This assessment was affirmed by the LAC.

[14]  The respondent had contended that the adverse effect of the resumption upon the value of the caravan park land retained by the applicant was $100,000.  The Land Court allowed a sum of $242,000, as compared with the claim by the claimant of $689,000.

[15]  The applicant had contended for a figure of $445,000 as the value of the land actually resumed, whereas the respondent had contended that that land had no value at all.  The Land Court allowed a value of $20,000 in respect of the land which was taken.

[16]  Section 34(1) of the Land Court Act 2000 (Qld) provides that:

"Costs

(1)Subject to the provisions of this or another Act to the contrary, the Land Court may order costs for a proceeding in the court as it considers appropriate."

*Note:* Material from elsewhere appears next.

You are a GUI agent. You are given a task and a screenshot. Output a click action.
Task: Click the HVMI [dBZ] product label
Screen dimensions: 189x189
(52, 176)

[17]  The discretion conferred on the Land Court by s 34(1) of the Land Court Act is further constrained by the provisions of s 27 of the Acquisition of Land Act 1967 (Qld) which provides as follows:

"Costs

(1)Subject to this section, the costs of and incidental to the hearing and determination by the Land Court of a claim for compensation under this Act shall be in the discretion of that court.

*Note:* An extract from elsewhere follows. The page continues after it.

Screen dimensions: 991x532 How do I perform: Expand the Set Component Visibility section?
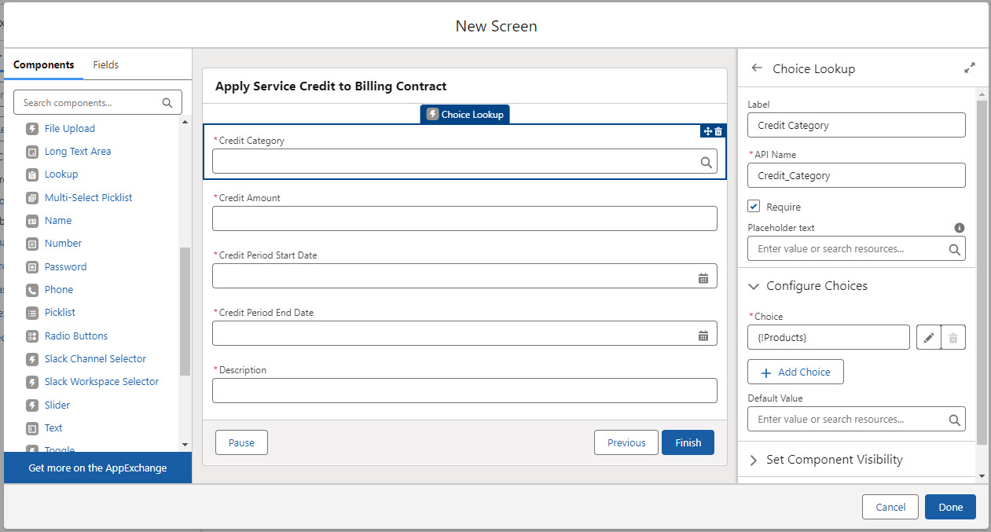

(2)If the amount of compensation as determined is the amount finally claimed by the claimant in the proceedings or is nearer to that amount than to the amount of the valuation finally put in evidence by the constructing authority, costs (if any) shall be awarded to the claimant, otherwise costs (if any) shall be awarded to the constructing authority."

[18]  The Land Court ordered that the applicant pay to the respondent 50 per cent of the costs of the respondent on the footing that the amount of the valuation finally put in evidence by the respondent was nearer to the amount of compensation as determined than the amount finally claimed by the applicant.  The LAC affirmed this decision.

[19]  The effect of s 27(2) of the Acquisition of Land Act was, of course, that if any costs were to be awarded, they could only have been awarded to the respondent.  In the Costs Application, the applicant contends, however, that the Land Court erred in exercising its discretion under s 27 to order the appellant to pay any part of the respondent's costs;  and that the LAC erred in failing to accept his contention in that regard.

The Compensation Application

[20]  The applicant contends that the LAC erred in law:

(a) in failing to determine in favour of the applicant that the 1975 approval entitled the applicant to continue his filling operations without a permit under the Fisheries Act 1994 notwithstanding that mangroves will be destroyed as a necessary consequence of those operations.  This determination was, so it is argued, necessary to the identification of the highest and best use of the site before the resumption ("the Fisheries legislation point");  and

(b) in failing to appreciate that the applicant's special ability to exploit the entitlement under the 1975 approval meant that the land was of special value to him as owner of the site ("the Special Value point").

[21]  I will deal with these arguments in turn.

The Fisheries legislation point

[22] The first thing to be said about the Fisheries legislation point is that the Land Court found, and the LAC affirmed,[1] that even if the development of the additional 50caravan sites could lawfully have been effected on the resumed land, it would not have been economic to do so.  That is a conclusion of fact from which no appeal lies.  That being so, a real question arises as to whether this Court should refuse leave to appeal, either on the basis that the issue to be agitated is in truth a factual issue, or on the related basis that, because of the factual conclusion of the Land Court and the LAC, a resolution of the Fisheries legislation point in the applicant's favour would serve no useful purpose in that it would not result in any increase in the value of the applicant's claim.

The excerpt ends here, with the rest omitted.